Treading Lightly: Contemporary Fashion & Textiles by Victorian First Peoples

Treading Lightly, a major fashion and textiles exhibition, opens at the Koorie Heritage Trust (KHT) this March, showcasing more than 38 garments, textile works and beautifully crafted accessories by seven First Peoples artists and designers based in Victoria.

The exhibition marks the fifth iteration of KHT’s ground-breaking Blak Design program. Delivered through intensive mentoring and studio-based learning at RMIT University’s School of Fashion and Textiles, Blak Design is the only program of its kind in Australia supporting First Peoples creativity, entrepreneurship and cultural expression.

Treading Lightly offers a powerful insight into contemporary First Peoples fashion and textile practice in south-eastern Australia. The designers embed personal narratives, cultural memory and deep connections to Country into each work, honouring lineage while speaking confidently to the present.

Work ranging from hand-dyed garments and plant-based textiles will be featured, as well as 3D-printed accessories, woven elements, repurposed materials and possum-skin garments. Together, the works articulate fashion as a living cultural practice – one that remembers, resists and renews.

The 2025 Blak Design cohort includes Vicki Burgess (Moonbird People); Kylie Colemane (Darug, Wiradjuri); Bianca Easton (Boon Wurrung); Clinton Hayden (Wiradjuri); Jasmine-Skye Marinos (Arrernte, Luritja, Pitjantjatjara, Kaytej, Warumungu, Pitta Pitta); Luke Morgan (Yorta Yorta, Wiradjuri, Baraba Baraba / Barapa Barapa); and Megan Paine (Kuku Yalanji).

Each of the participants came with vastly different experience and backgrounds. Mentors brought their experience together to guide and harness the many ideas each brought to the program. Mentors include celebrated artist Dr Christian Thompson AO (Bidjara); Kate Reynolds (Associate Lecturer, School of Fashion and Textiles, RMIT); and Yashna Seethiah (Studio Technician, School of Fashion and Textiles, RMIT).

“Blak Design was really expansive,” said Megan Paine (Kuku Yalanji).

“It was set out to support everyone and their individual needs, but also for us to all come together to be inspired by each other. It was really cool to look around the room at my peers and see such different pieces from everyone, a huge variety of ideas, and to see how they manifested so individually for everyone.”

Throughout the program, sustainability is approached not as trend, but as custodial responsibility – through respectful material use, resourcefulness, adaptability and deep listening to Country.

“… these works form a chorus of practices grounded in Country, memory, and respect,” said Blak Design Mentor, Dr Christian Thompson AO.

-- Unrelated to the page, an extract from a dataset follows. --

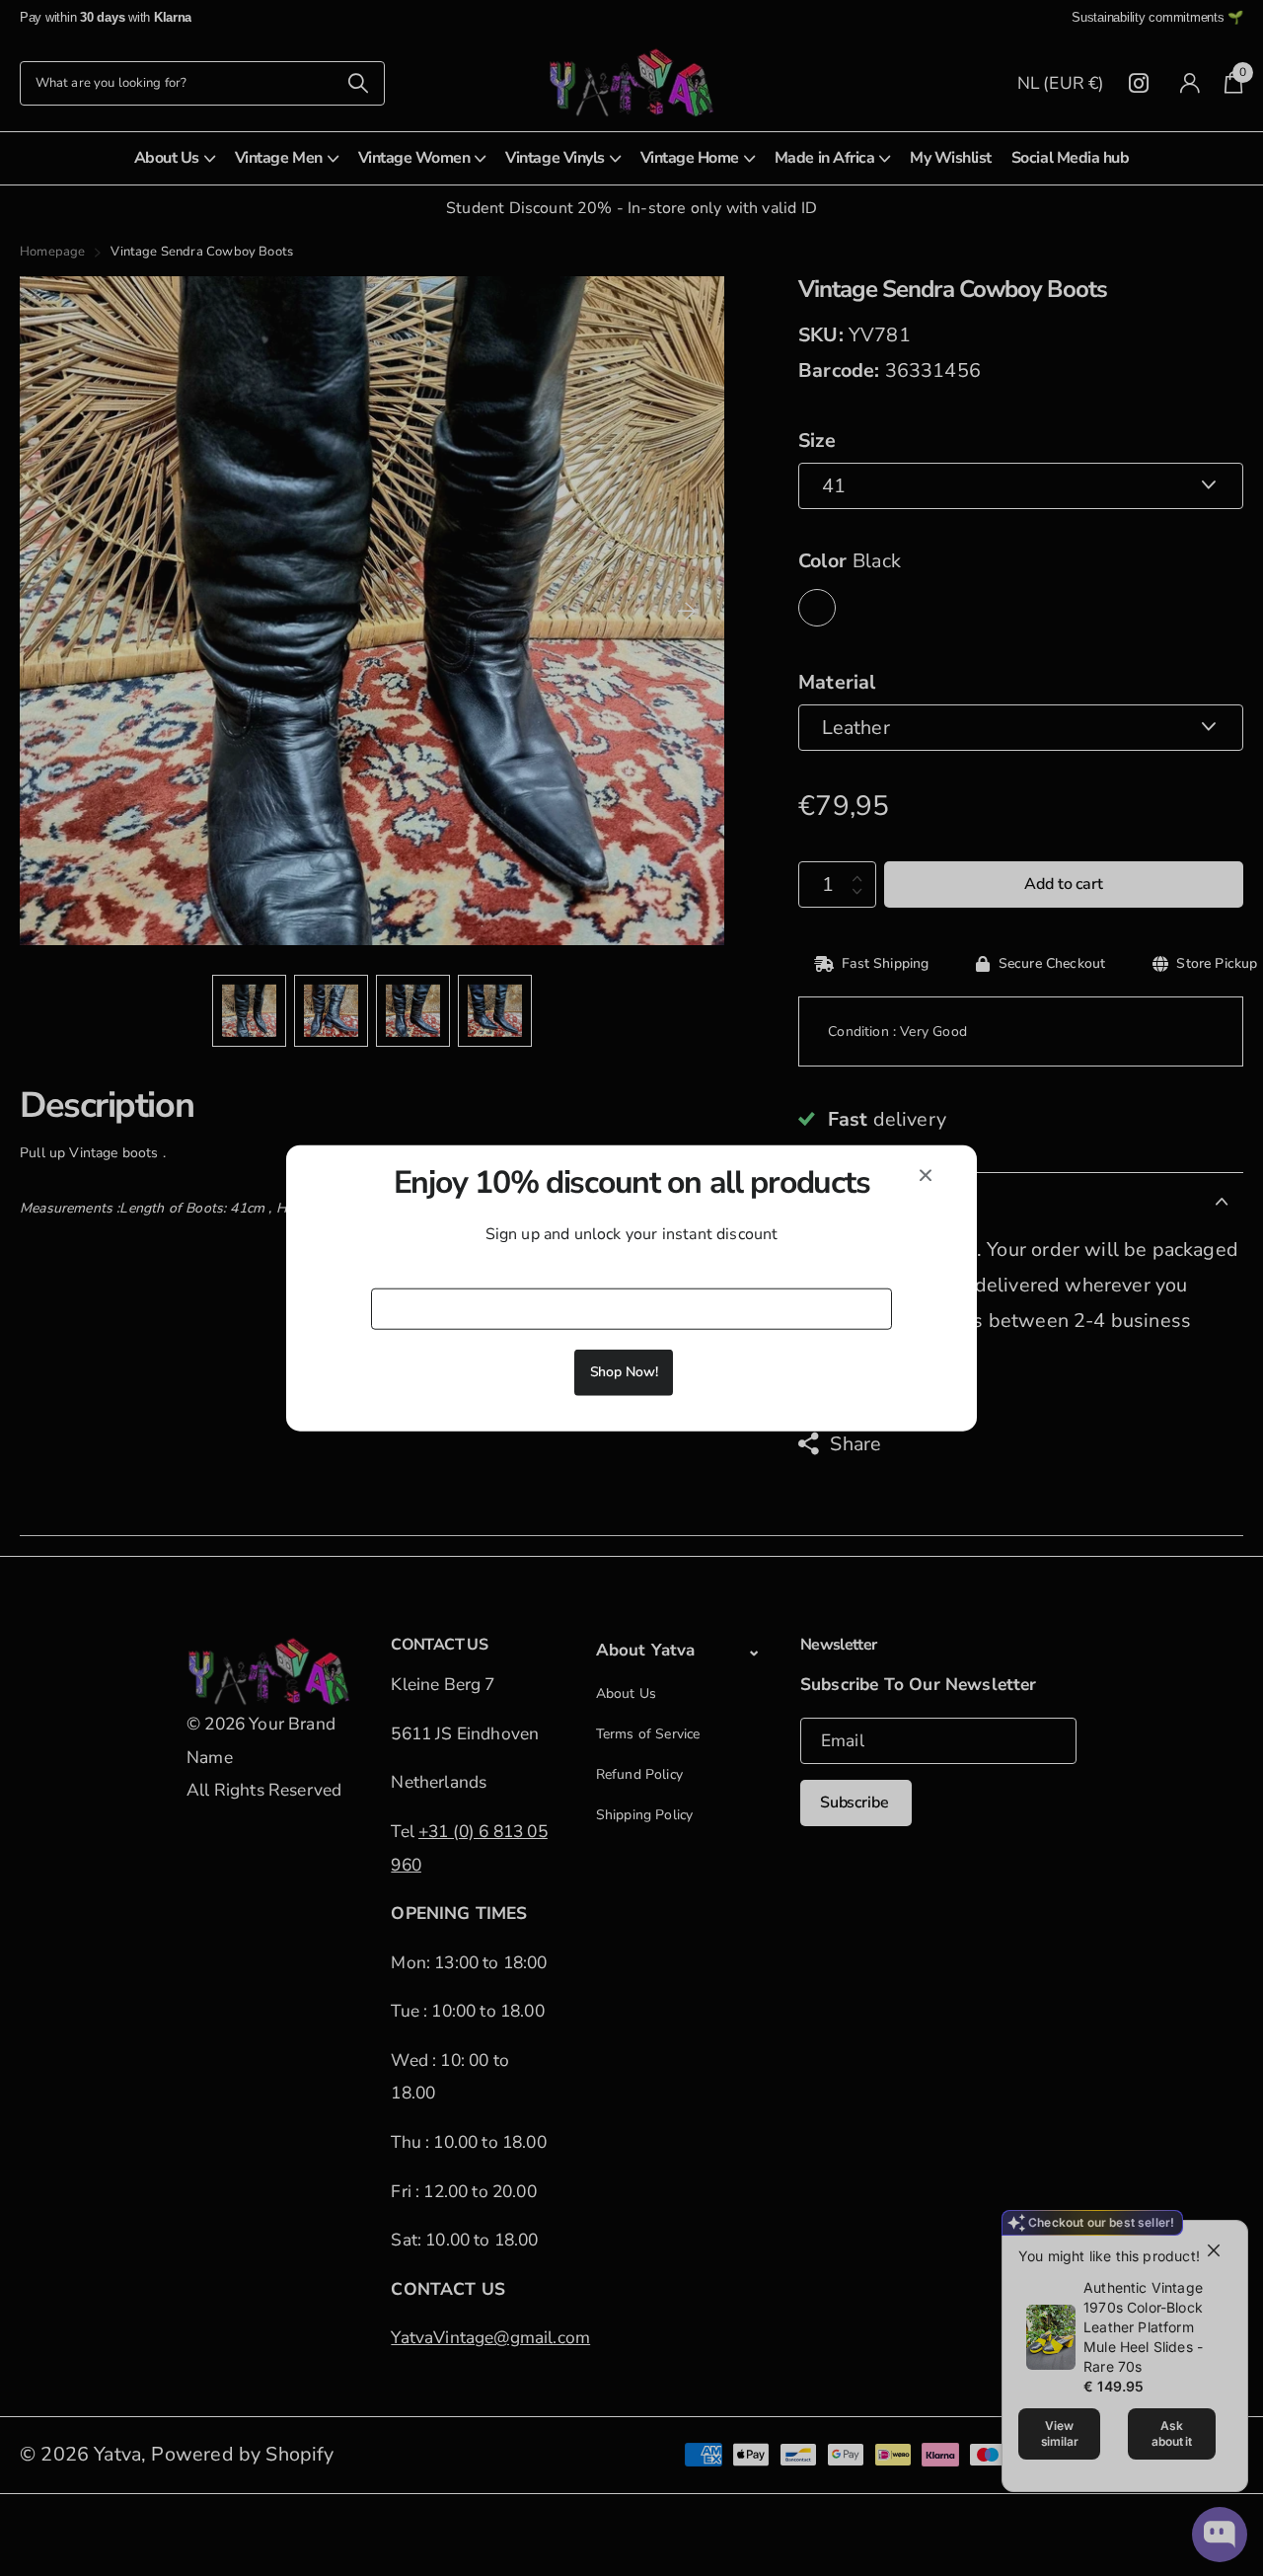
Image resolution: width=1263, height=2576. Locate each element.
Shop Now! (624, 1371)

“They remind us that sustainability is not merely a contemporary goal but an ancient principle – one that has guided First Nations cultures for millennia. Each designer brings forward an understanding that to make is to care – for land, for ancestors, for future generations. The exhibition becomes not just a celebration of design but a call to realign our ways of living, urging us to tread lightly, listen deeply, and recognise that every material has a story if we choose to honour it – an invitation to move through the world with greater gentleness and intention.”

A fully illustrated exhibition catalogue documents the designers’ journeys in their own voices, alongside reflections from mentors of the program.

“Since its launch in 2021, the Blak Design program has supported 47 participants in their creative practice, strengthen commercial capability, and build enduring professional networks across the design sector,” said Tom Mosby, CEO, KHT.

The Blak Design program is supported by the Ian Potter Foundation and RMIT University. The Treading Lightly exhibition is supported by Creative Victoria, City of Melbourne, Creative Australia, Indigenous Visual Arts Industry Support, ANZ Bank and Viva Energy Australia.

 

Exhibition details

  • When: 7 March – 17 May 2026
  • Where: Koorie Heritage Trust, Birrarung Building, Fed Square.